The Event Protocol That Was Always Wrong
The casehub-filter event has been working since day one of the TypeScript migration. Selectors emit it, the runtime listens, filtered data flows to listening components. The flow works. The contract underneath it was a mess.
Four different emitters — chart, table, selector, iframe plugin — each populated the event differently. Tables sent the actual row object. Charts sent a positional index. Selectors sent a different positional index. The runtime compensated with fallback logic: const row = eventRow ?? ds.rows[rowIndex]. That fallback breaks the moment any client-side filtering or sorting reorders the display rows, because rowIndex is a display-order position, not a stable record identity. I’d already hit this in a previous session — it became garden entry GE-20260621-fe3944, the “table filter selects wrong record after text filtering” gotcha.
The issue was #20: “chart click → cross-filter event protocol.” The description says to extend the existing casehub-filter event so charts can emit it. Charts already emitted it — the real problem was that nobody emitted it well.
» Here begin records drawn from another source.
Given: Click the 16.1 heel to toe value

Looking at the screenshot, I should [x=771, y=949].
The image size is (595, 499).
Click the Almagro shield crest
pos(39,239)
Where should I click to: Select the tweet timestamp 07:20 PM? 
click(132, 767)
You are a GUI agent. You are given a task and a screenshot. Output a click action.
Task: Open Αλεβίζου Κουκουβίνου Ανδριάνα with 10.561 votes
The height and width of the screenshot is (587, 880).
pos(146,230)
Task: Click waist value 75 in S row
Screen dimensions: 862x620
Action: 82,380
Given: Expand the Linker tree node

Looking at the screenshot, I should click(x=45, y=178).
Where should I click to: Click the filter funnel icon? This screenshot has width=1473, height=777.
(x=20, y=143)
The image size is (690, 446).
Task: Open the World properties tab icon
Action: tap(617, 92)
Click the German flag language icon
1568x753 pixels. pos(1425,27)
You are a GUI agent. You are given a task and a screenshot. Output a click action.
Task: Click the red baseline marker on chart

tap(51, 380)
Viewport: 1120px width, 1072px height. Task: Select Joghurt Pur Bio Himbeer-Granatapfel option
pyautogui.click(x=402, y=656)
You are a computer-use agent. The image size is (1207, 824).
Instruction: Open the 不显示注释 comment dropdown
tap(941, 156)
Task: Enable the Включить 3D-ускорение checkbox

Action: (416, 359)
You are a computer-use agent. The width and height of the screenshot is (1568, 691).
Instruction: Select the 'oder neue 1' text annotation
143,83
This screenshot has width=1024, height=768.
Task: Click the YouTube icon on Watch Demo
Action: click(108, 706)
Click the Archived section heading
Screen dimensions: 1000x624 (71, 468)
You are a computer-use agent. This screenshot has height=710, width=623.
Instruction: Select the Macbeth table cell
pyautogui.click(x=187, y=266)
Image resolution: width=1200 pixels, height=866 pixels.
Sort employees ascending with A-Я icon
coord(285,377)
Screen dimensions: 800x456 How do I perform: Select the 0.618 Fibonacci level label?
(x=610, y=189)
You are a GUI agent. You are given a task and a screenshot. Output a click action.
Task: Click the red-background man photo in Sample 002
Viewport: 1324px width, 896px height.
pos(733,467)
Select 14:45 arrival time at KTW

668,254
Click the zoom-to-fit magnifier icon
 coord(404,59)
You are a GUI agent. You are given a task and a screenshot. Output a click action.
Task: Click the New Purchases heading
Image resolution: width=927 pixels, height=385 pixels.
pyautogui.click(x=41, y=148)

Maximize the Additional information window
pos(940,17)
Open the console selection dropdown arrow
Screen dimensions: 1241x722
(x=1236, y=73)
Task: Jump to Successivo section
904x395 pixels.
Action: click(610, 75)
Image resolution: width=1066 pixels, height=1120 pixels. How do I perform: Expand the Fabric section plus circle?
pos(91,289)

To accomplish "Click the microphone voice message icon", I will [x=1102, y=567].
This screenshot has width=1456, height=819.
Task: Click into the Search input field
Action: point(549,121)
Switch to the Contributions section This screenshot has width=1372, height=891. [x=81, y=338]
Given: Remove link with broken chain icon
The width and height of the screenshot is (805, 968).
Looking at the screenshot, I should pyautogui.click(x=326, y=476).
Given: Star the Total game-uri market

What the event contract should have been from the start
A discriminated union. Apply events carry the column, the value, and the row. Reset events carry only the column. The emitter resolves everything at dispatch time — it has the data, it knows what was clicked, it can look up the row and extract the value right there. The runtime should never guess.
type CasehubFilterDetail = CasehubFilterApply | CasehubFilterReset;
interface CasehubFilterApply {
readonly columnId: string;
readonly value: string;
readonly row: TypedRow;
readonly reset: false;
readonly group: string | undefined;
}
rowIndex is gone entirely. Not optional, not deprecated — removed. The garden gotcha was the argument: if a fragile positional index exists alongside the authoritative row reference, someone will use the wrong one.
The design review caught things I wouldn’t have found in implementation
The spec went through four review rounds. The first caught that ECharts’ selectedMode: 'single' fights with manual dispatchAction — they both try to manage selection state, and for multi-series charts selectedMode highlights one bar segment while the filter applies to the entire category. We switched to highlight/downplay, which have no built-in click behaviour and support highlighting all series at a dataIndex simultaneously.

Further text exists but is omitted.